Data has no value by itself, value results from the integrated process of data collection, analysis and processing, and intelligence and experience of human is the most important catalyst in data analysis. From data to information, and again information to knowledge, those constitute the three layers of ultimate importance in data pyramid. With wisdom added besides the three-layer model springs up the standard DIKW model, like the pyramid (see Figure1-1). This model describes clearly transformations from data into information, and information into knowledge, which could be understood as an increasement of “knowledge density”. A piece of A4-size paper cannot read the business data of one day of a listed company, but can give a valuable brief (Information) to investors.

Figure 1-1 DIKW Data Pyramid Model

One paper on The Economist says that “The most valuable thing in the 21st century is not oil, but data.” [quotation] The process of data analysis can be considered as that of oil exploration, extraction and refining, as showed in Figure 1-2.

Data: symbols to understand facts, such as numbers, units, degrees etc., before collected or used for understanding, they are useless. Like non-reflected life, or unmined oil underground, unanalyzed data exists but has no worth. Computer system records data with fields, more details will be given in Chapter 2, which are the counterparts of basic concepts and drag and drop logic of Tableau.

Information: Information is data combination with logic, the most part of which is structured, for example, “Oil 95# is 7.6RMB/liter.” We can understand the world and relationship behind data through information, which is called “know-what” (know what facts are). The transformation from data into information is like the process of oil exploration and mining from underearth, the basis of which is data collection and preparation, more details of which seen in Chapter 3 and 4, equivalent to a part of functions of Tableau Prep Builder and Tableau Desktop.

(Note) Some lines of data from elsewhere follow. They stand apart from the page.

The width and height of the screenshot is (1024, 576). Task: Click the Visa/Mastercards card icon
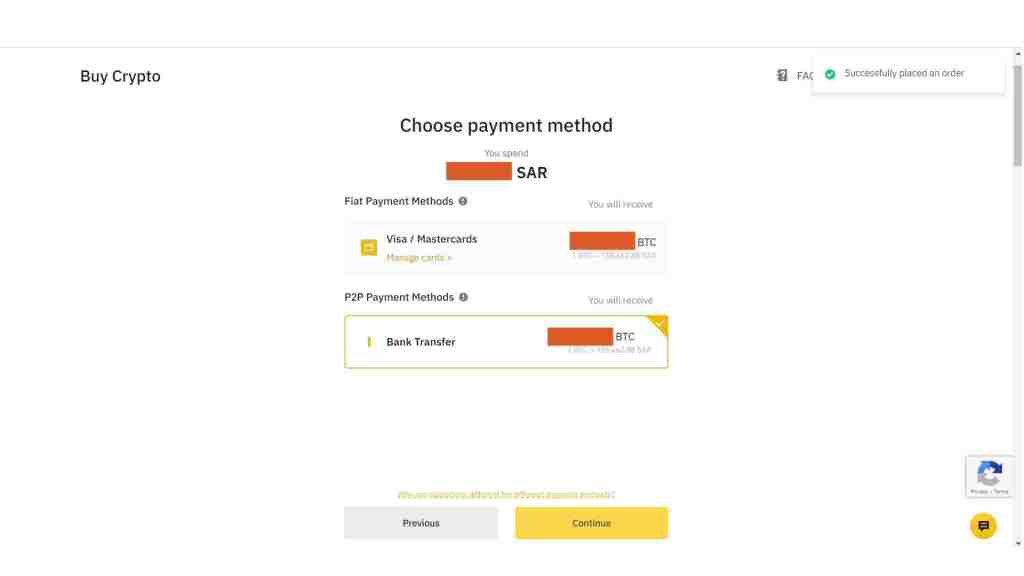pos(368,247)
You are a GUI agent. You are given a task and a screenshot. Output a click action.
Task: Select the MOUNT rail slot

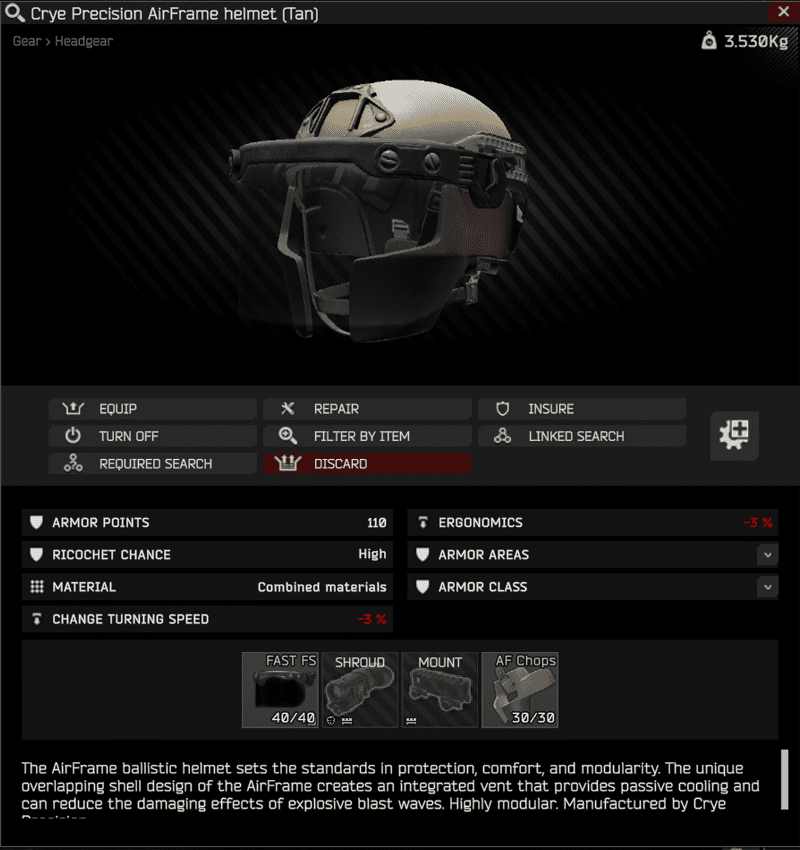tap(440, 690)
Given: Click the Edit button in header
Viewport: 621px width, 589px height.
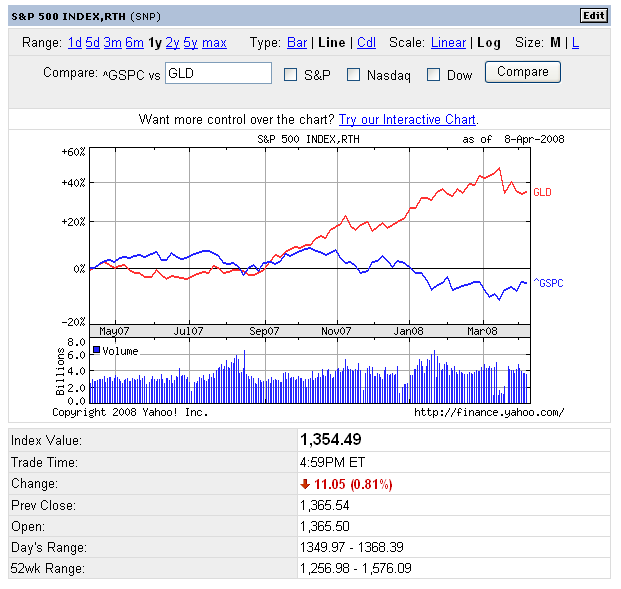Looking at the screenshot, I should (x=593, y=15).
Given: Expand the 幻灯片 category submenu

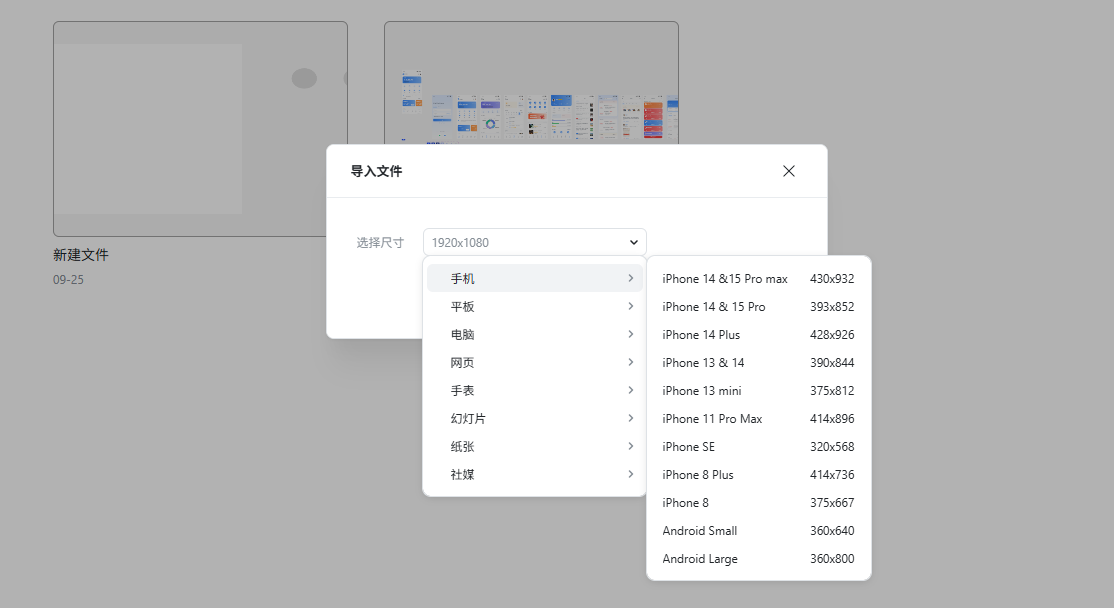Looking at the screenshot, I should (x=534, y=418).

Knowledge: Knowledge is opinions based on data extracted from various data and information, so it varies from person to person. It is different from information, the former guides business decision-making and action directly, produces values directly, and so can be called “know-how” (knowledge and acts in perfect harmony). Like oil is refined into gasoline and gasoline power for cars, knowledge is the key product for data analysis.

Wisdom: Deep understanding and empirical insights constitute wisdom. With it, data can be analyzed, facts can be understood, and causes can be seen, which is good logic, i.e. “know-why”. There are always some business leaders and managers in every company who can tell the industrial trends via minor data clues, see how things will develop from the first small beginnings, and give a good judgement on the future. Behind all of the wisdom and insights is more abstract and insightful data logic and knowledge system.

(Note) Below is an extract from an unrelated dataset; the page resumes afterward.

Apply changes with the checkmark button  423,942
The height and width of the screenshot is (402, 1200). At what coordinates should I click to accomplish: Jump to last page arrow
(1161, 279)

In short words, data analysis is the process of extracting and collecting information from data, and summarizing knowledge and adding up to insights, and then guiding decision-making.

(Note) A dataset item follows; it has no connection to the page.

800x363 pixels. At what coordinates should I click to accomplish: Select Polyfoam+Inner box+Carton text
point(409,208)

In enterprises, every layer of DIKW model has its own data-holders. As Figure 2-1 shows, data layer corresponds to IT personnel (managing and maintaining data), information layer to analysts (IT analysts or business analysts), the one of knowledge to business managers (decision-makers based on data), and that of wisdom to senior managers and CEOs (who lead business managers to see data and the future).

As data explodes, the highlight of the data area in the enterprises has moved away from the question of “how to collect more and more data” to that of “how to make analyses that contribute more to decision-making.” The predominant tension influencing decision-making analysis is that IT analysts who own data don’t understand business logics, but it is difficult for business managers who directly make data decisions to master methods of analyzing data. Realizing this situation, more and more enterprises, from burgeoning internet companies to traditional medicine ones, are transferring the work of data analysis from information to business departments, and even building special data analysis teams in business departments.

Therefore, in the 2019 BI analysis report Gartner wrote that:”” [original text and quotation needed]. Nowadays, this prediction is coming true gradually. Economic crises have urged enterprise leaders to put more weight to data analysis, with which to reduce the cost of trial and error.

For business analysts and managers, visualization data analysis is a shortcut to big data times, because it accords with the basic logic of humans who tend to make decisions both intuitively and reasonably.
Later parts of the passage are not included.